38 Bootstrap for linear regression

In this section we consider applying the bootstrap to estimate the sampling distributions of least-squares estimators in the linear regression model. We first introduce the model and define some notation:

Definition 38.1 (Linear regression model) Let \((\mathbf{x}_1,Y_1),\dots,(\mathbf{x}_n,Y_n)\) be data pairs such that \[ Y_i = \mathbf{x}_i^T\boldsymbol{\beta}+ \varepsilon_i,\quad i = 1,\dots,n, \] where \(\mathbf{x}_1,\dots,\mathbf{x}_n \in \mathbb{R}^p\) are fixed (deterministic) with \(\sum_{i=1}^n \mathbf{x}_i \mathbf{x}_i^T\) positive definite and \(\varepsilon_1,\dots,\varepsilon_n\) independent and identically distributed with \(\mathbb{E}\varepsilon_1 = 0\), \(\mathbb{E}\varepsilon_1^2 = \sigma^2 \in(0,\infty)\), and \(\mathbb{E}\varepsilon_1^4 < \infty\).

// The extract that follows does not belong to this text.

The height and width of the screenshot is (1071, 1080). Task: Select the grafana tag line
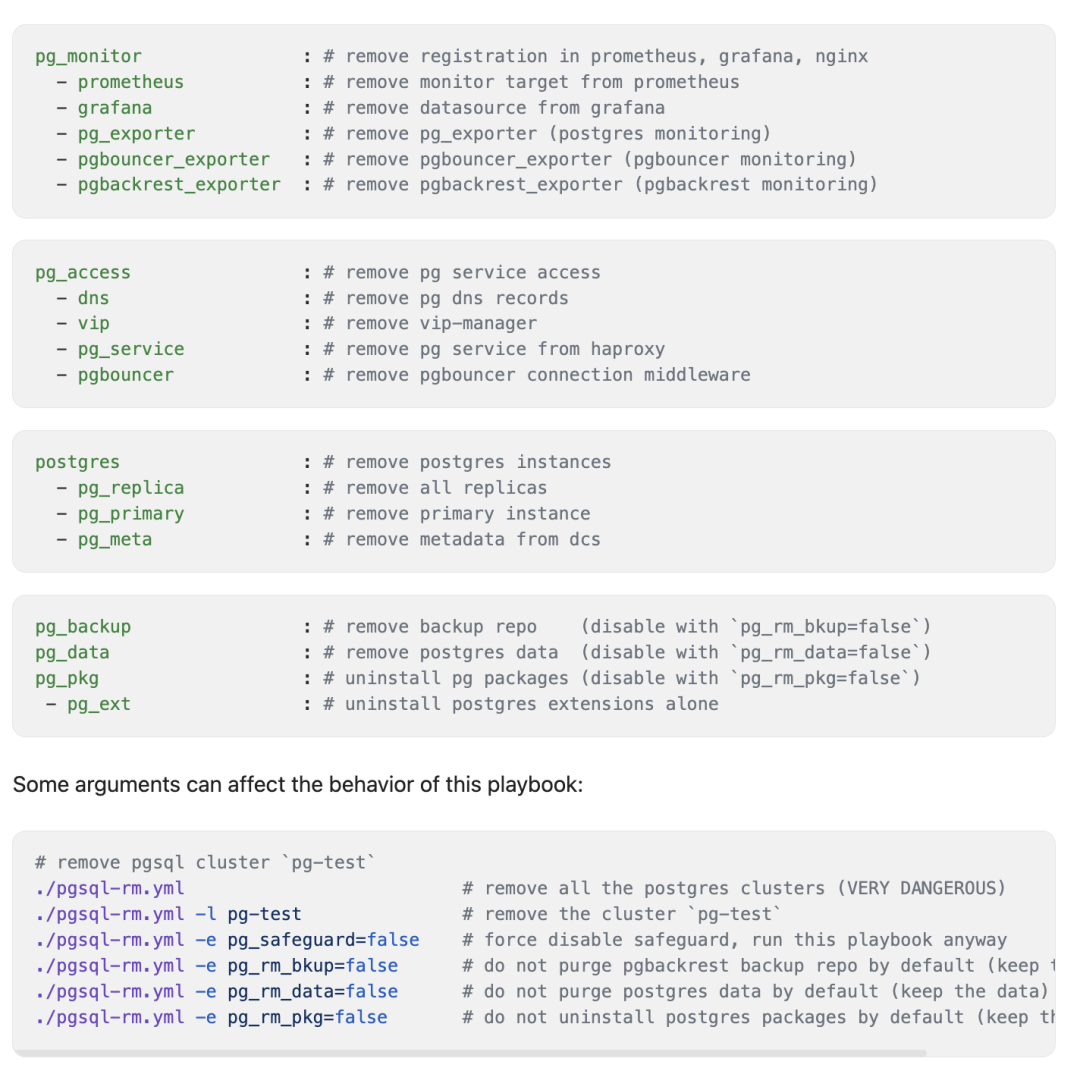(115, 108)
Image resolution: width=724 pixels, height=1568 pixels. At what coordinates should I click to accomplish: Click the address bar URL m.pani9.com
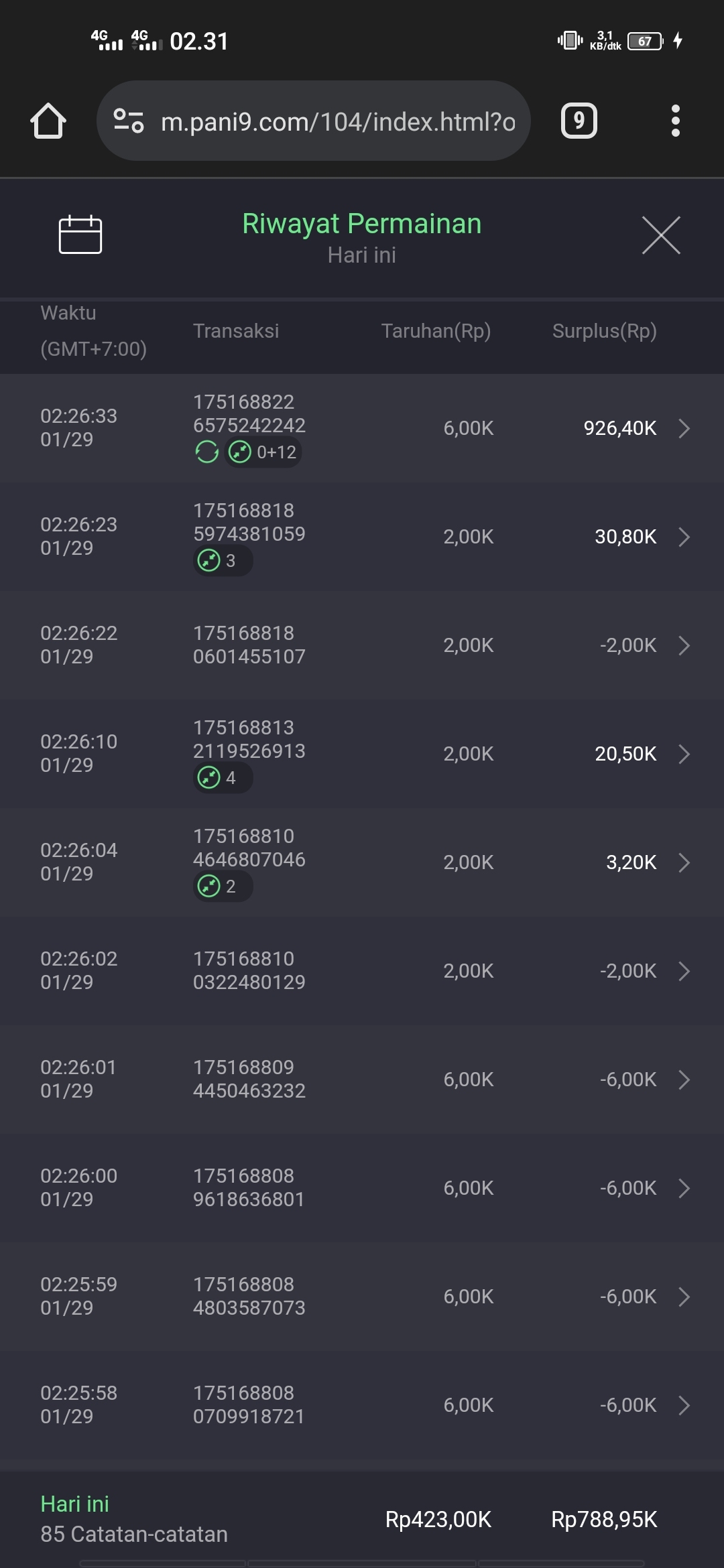coord(338,121)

Define the \(n \times p\) design matrix \(\mathbf{X}= [\mathbf{x}_1 \cdots \mathbf{x}_n]^T\) and as well as the \(n \times 1\) response vector \(\mathbf{Y}= (Y_1,\dots,Y_n)^T\). Then the least-squares estimator of \(\boldsymbol{\beta}\) is given by \[ \hat{\boldsymbol{\beta}}_n = \underset{\mathbf{t}\in \mathbb{R}^p}{\operatorname{argmin}} \sum_{i=1}^n(Y_i - \mathbf{x}_i^T\mathbf{t})^2 = (\mathbf{X}^T\mathbf{X})^{-1}\mathbf{X}^T\mathbf{Y}. \] Letting \(\mathbf{c}\) be any vector in \(\mathbb{R}^p\), we consider estimating the contrast \(\mathbf{c}^T\boldsymbol{\beta}\) with the estimator \(\mathbf{c}^T\hat{\boldsymbol{\beta}}\). We note that \(\mathbb{E}\mathbf{c}^T\hat{\boldsymbol{\beta}} = \boldsymbol{\beta}\) and \[ \mathbb{V}(\mathbf{c}^T\hat{\boldsymbol{\beta}}_n) = \mathbf{c}^T(\mathbf{X}^T\mathbf{X})^{-1}\mathbf{c}\sigma^2. \] With a view to constructing confidence intervals for the contrast \(\mathbf{c}^T\boldsymbol{\beta}\), we consider the asympotic distributions of the quantities \[\begin{align} Q_n &= \sqrt{n}\mathbf{c}^T(\hat{\boldsymbol{\beta}}_n - \boldsymbol{\beta})\quad \text{ and } \\ T_n &= \sqrt{n}\mathbf{c}^T(\hat{\boldsymbol{\beta}}_n - \boldsymbol{\beta}) / \hat \sigma_n, \end{align}\] where \(\hat \sigma_n^2\) given by \[ \hat \sigma_n^2 = \frac{1}{n-p}\sum_{i=1}^n(Y_i - \mathbf{x}_i^T\hat{\boldsymbol{\beta}}_n)^2. \] So \(T_n\) is a studentized version of \(Y_n\).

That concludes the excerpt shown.